Harvesting deep tech: How startups are putting Google Cloud AI on the frontiers of agriculture

Darren Mowry
VP, Global Startups and Investor Ecosystem, Google
From autonomous robotics to plant-level intelligence, a new wave of startups is demonstrating why the most fertile ground for physical AI is on the farm.
We are in an agricultural revolution that’s never stopped growing. Farmers today face complex issues like population change, evolving supply chains, growing costs, and climate change. Yet just as in generations past, rapid technological advancements always seem to keep pace, giving us new opportunities to operate more efficiently and sustainably.
Already AI is taking its place alongside the tablets and tractors that are as plentiful as cornstalks and soy beans in the field, and a group of fast-moving startups are the newest farm hands. Some 17% of the 5,500 farmers McKinsey surveyed said they are currently using AI to help with farm-related tasks, while 72% expect it to have some impact within the next three to five years.
At Google Cloud, we’re working with a number of exciting founders in this area, helping to keep crops healthy, boost the harvest, maximize sustainable practices, monitor the weather, and make up for worker shortages. It’s one of the most exciting and promising areas of AI for good we’re seeing at a time when the world needs all the help it can get in the fields..
To see first hand how a number of these startups are uniquely approaching and reinventing aspects of agriculture with Google Cloud’s unique AI stack, our team joined them at Reservoir Farm’s inaugural Ruggedize, an event dedicated to showcasing advancements by the industry and startups to apply frontier AI to agtech.
We often like to talk about deep technology in the startup space, the stuff that’s really pushing the boundaries of what’s possible. Here we got to see just how big an impact there can be for AI from farm all the way to our table. And on the flip side, there may be no better proving ground for physical AI and advanced models than the fields and orchards of the food sector.
Let’s have a look at just how rugged this technology can be, and how agtech might show the way for other industries.
- Bonsai Robotics builds autonomous hybrid-electric robots and retrofit kits powered by advanced vision AI to tackle tough outdoor tasks in dusty, GPS-denied environments. They leverage services like the Google Maps API and our Gemini models to help orchestrate connected robotic fleets at scale, as well as AI infrastructure to train their world model and foundation model


- Hippo Harvest develops autonomous greenhouse farming systems powered by robotics and AI to cultivate fresh produce using a fraction of traditional resources. They leverage autonomous mobile robots, or AMRs, and precision computer vision to micro-dose water and nutrients at the plant level, scaling climate-resilient indoor agriculture while drastically reducing water use, fertilizer run-off, synthetic pesticides and carbon emissions. Google Cloud provides the data and AI backbone: Cloud Storage holds the plant imagery and sensor data models are trained on, Cloud GPU instances run computer-vision inference on every harvest, and a cloud Postgres replica powers analytics independently of the farm's on-site systems.

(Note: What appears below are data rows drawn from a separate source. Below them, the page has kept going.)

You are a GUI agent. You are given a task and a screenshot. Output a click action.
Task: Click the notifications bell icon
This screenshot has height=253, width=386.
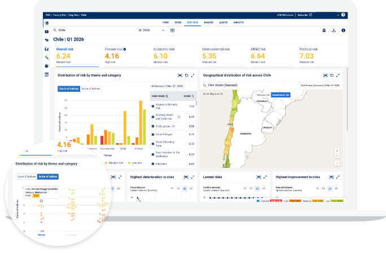[x=324, y=30]
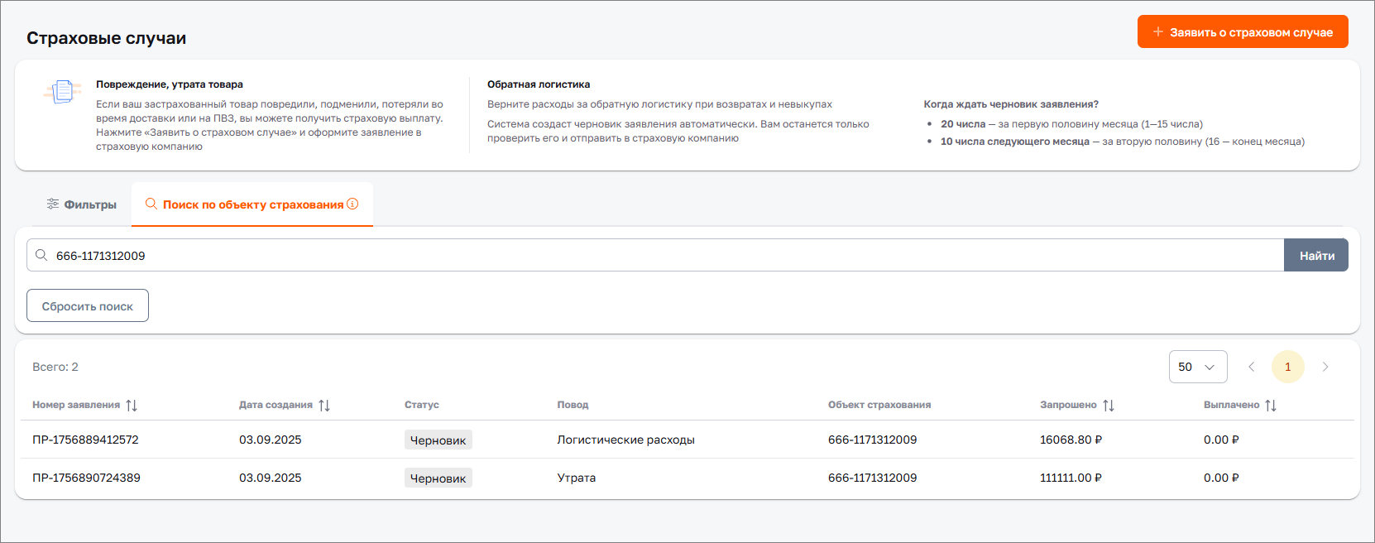Sort by requested amount arrows
This screenshot has width=1375, height=543.
point(1109,406)
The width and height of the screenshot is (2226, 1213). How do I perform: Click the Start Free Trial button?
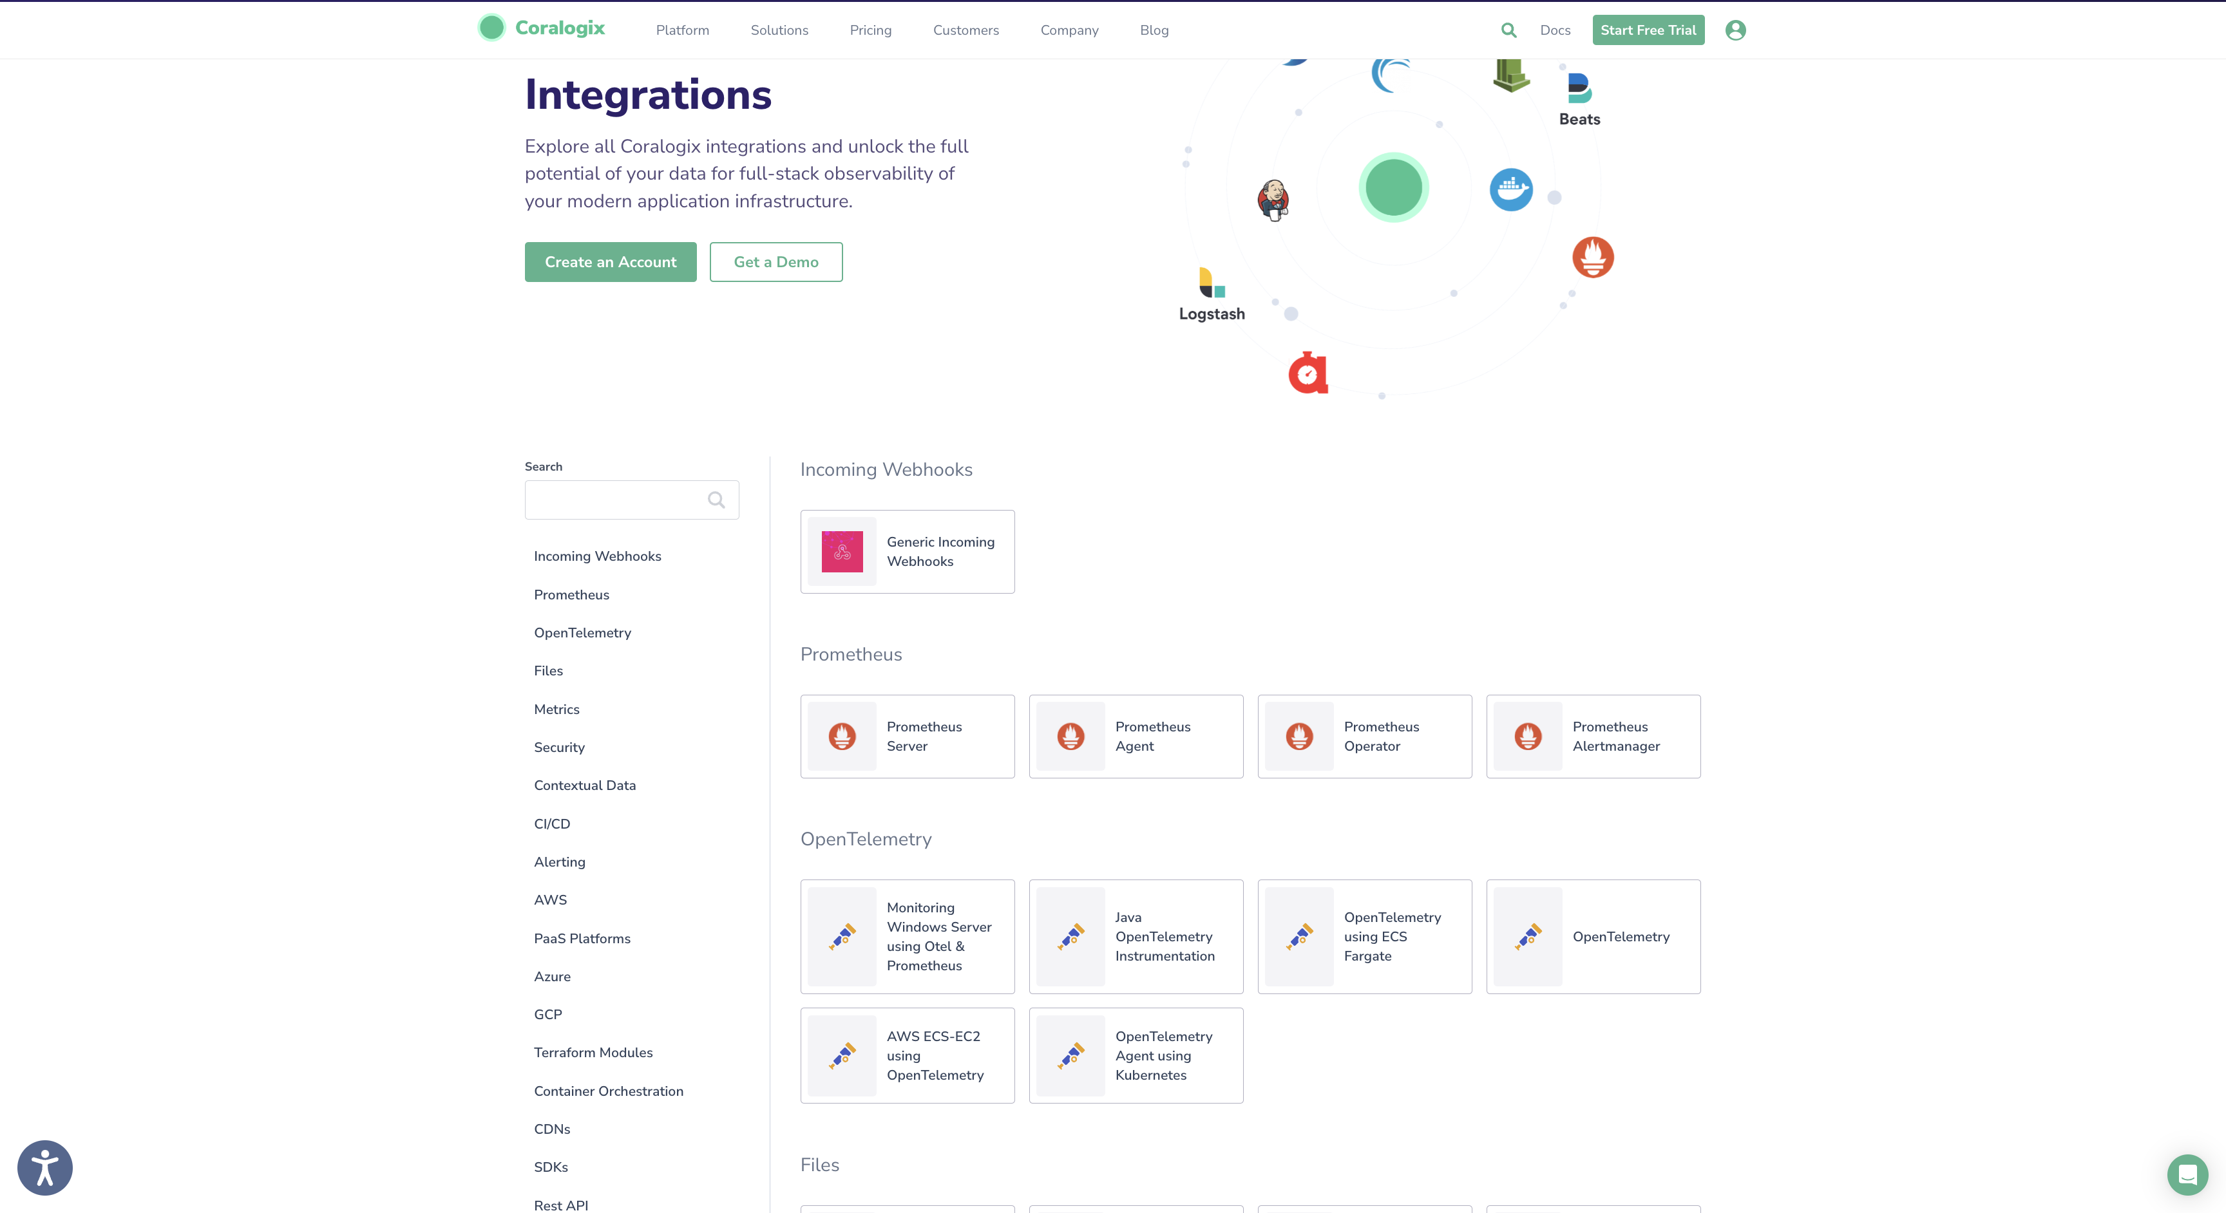[x=1648, y=30]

AMR robots help nurture and monitor the crops at Hippo Harvest facilities.
- Orchard AI gives farmers the ability to effectively understand every plant they grow through an AI-powered camera system mounted onto existing tractors and farm vehicles. Able to scan millions of trees, vines, and plants, Orchard captures precise data on crop yield, size, health, disease, and more. Leveraging the Gemini API and leading models such as Gemini 3.8 Flash, Orchard transforms this plant-level intelligence into practical recommendations that help farmers make better decisions across tens of thousands of commercial acres. This saves on chemical sprays, labor inputs, and operational efficiency while making the farm more profitable and sustainable.

Katherine Hecht, a forward deployed engineer at Google Cloud working with agtech and robotics startups, believes the future of physical AI spans a continuous spectrum of intelligence. As she shared at Ruggedized, this new chapter in the agricultural revolution means connecting planetary foundation models, simulated physics environments, and real-time robotic action:
“Agriculture is one of the best proving grounds for physical AI because of its challenging and unforgiving nature. You're operating off the grid, in extreme and unpredictable weather, under strict compute and power constraints, and with spotty connectivity. Rather than isolating field machines to onboard vision alone, teams can draw on an entire toolkit to provide boots-on-the-ground intelligence.
“There’s planetary and atmospheric physics models like WeatherNext, NeuralGCM, and AlphaEarth; interactive world simulations and physics engines like Genie and MuJoCo to explore cause-and-effect safely; and lightweight edge models like Gemma alongside Gemini Robotics ER 2.0 and VLAs for real-time action in the field.”
Agtech, and robotics more broadly, represent some of the fastest growing use cases for AI from startups. This is particularly notable, considering the myriad challenges that come with deploying AI and hardware in rugged, often rural environments.
These are also areas where Google Cloud’s AI stack plays a key role. Today, Google Cloud is providing robotics startups with a unique choice of AI accelerators, models capable of multimodal understanding and generation, data tooling, agentic platforms, and infrastructure, which are powering many of the use cases on display at Ruggedize.